**To do:**
For the data that follows, give the number of lines in which "each" appears. Add nothing to it.

= Beginning of Section =

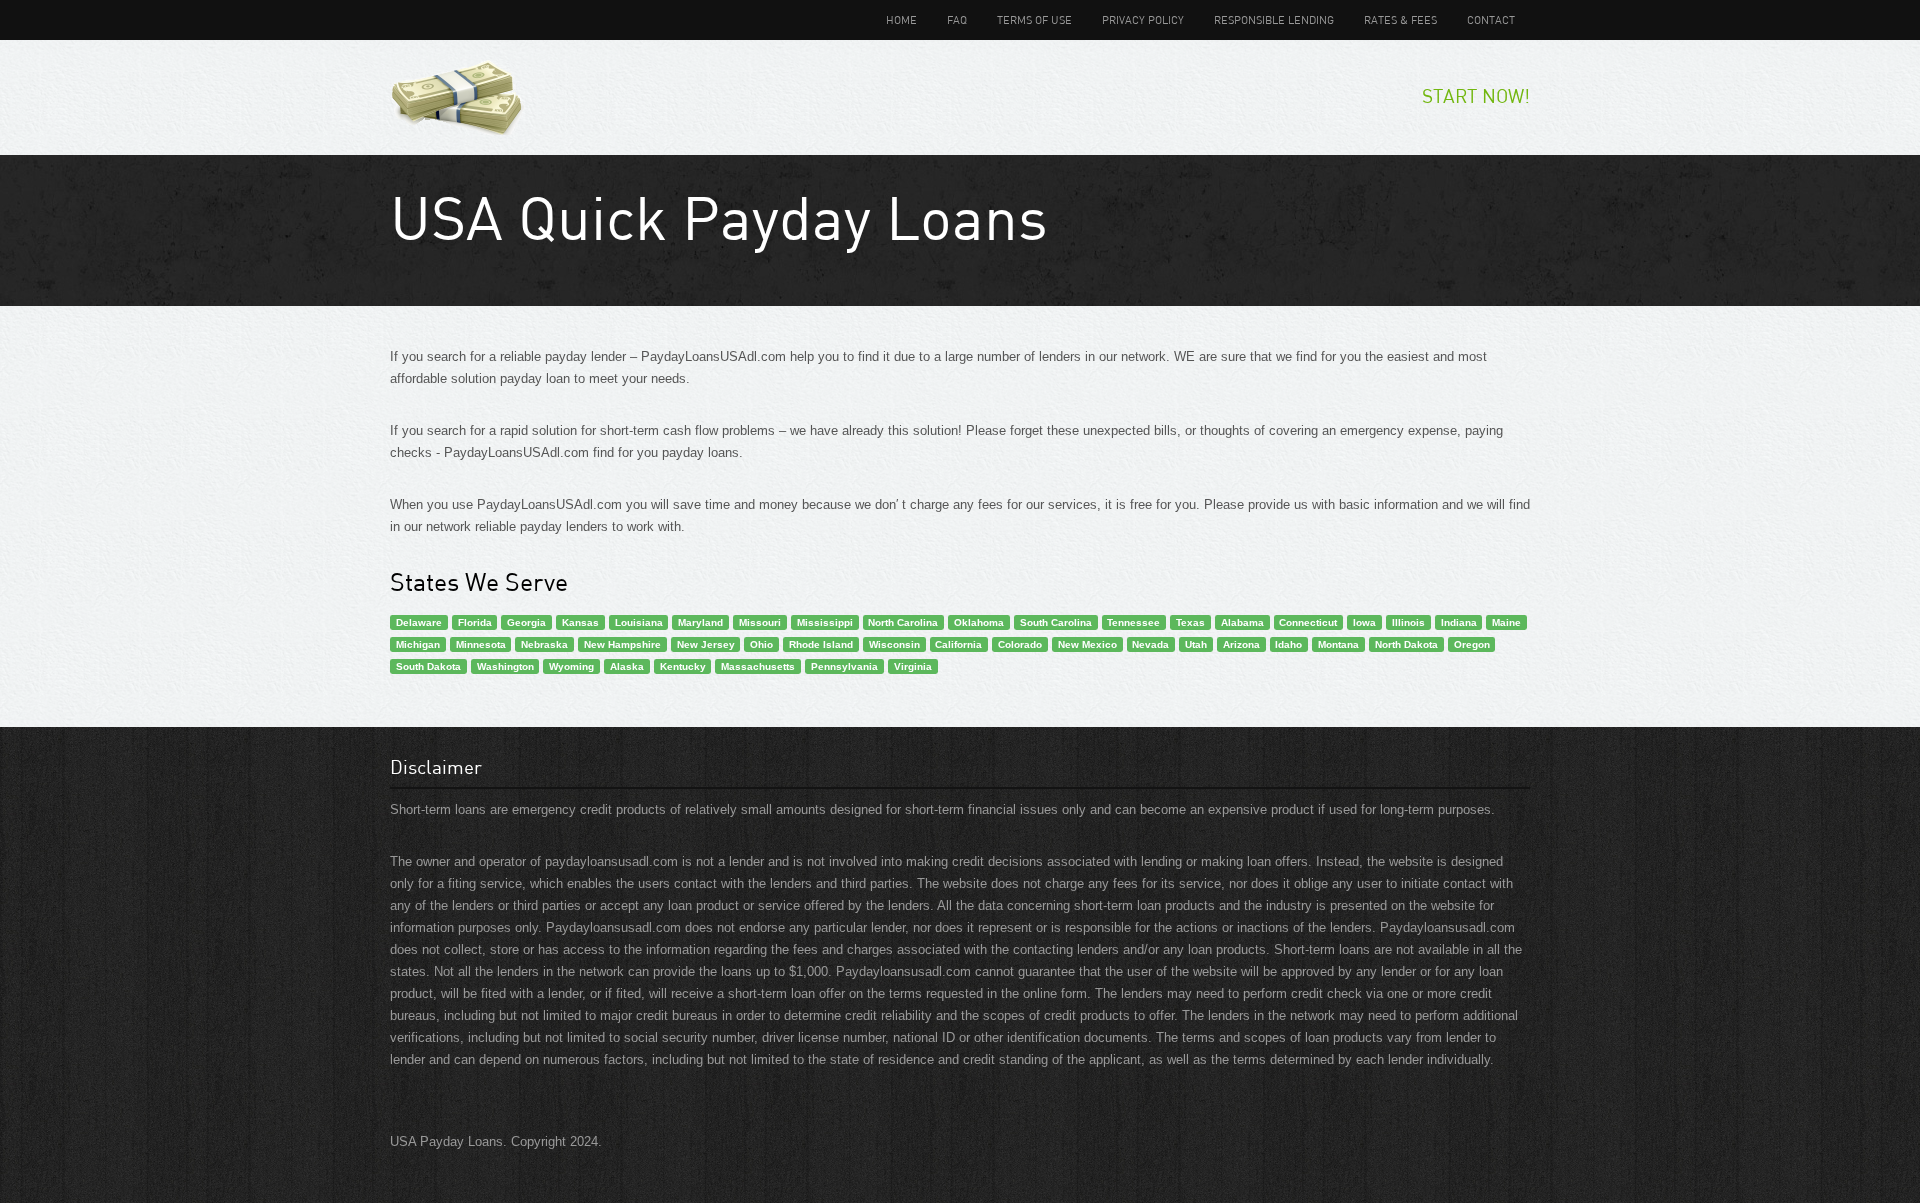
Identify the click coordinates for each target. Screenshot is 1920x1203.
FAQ (957, 19)
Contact (1491, 19)
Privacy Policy (1143, 19)
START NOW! (1476, 95)
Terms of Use (1034, 19)
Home (901, 19)
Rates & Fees (1400, 19)
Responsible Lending (1274, 19)
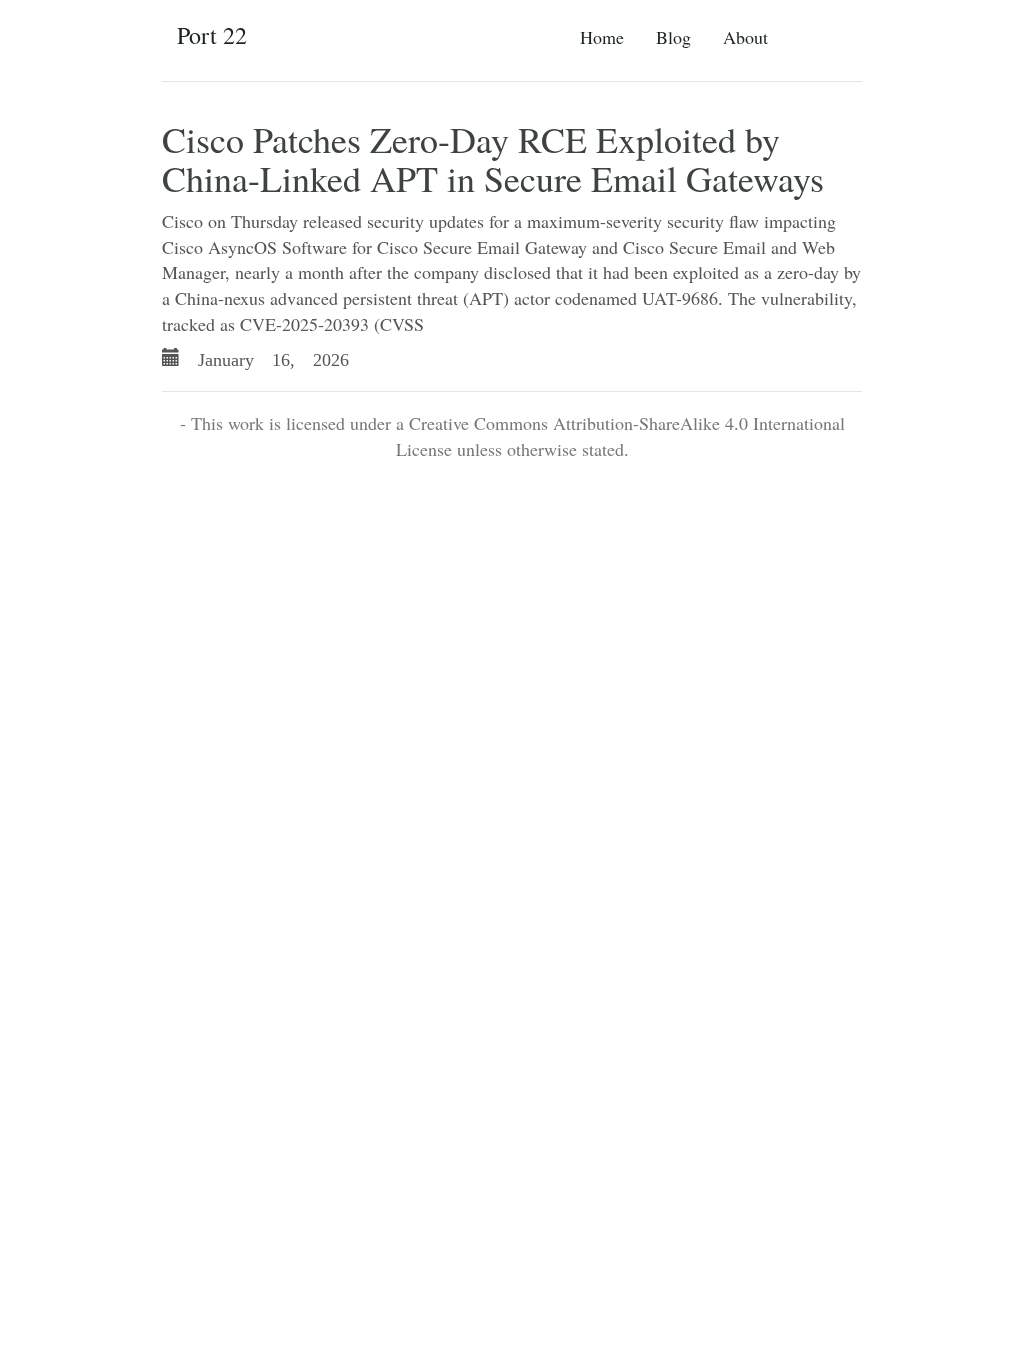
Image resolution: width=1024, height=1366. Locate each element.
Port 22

= End of Section =

**Answer:**
2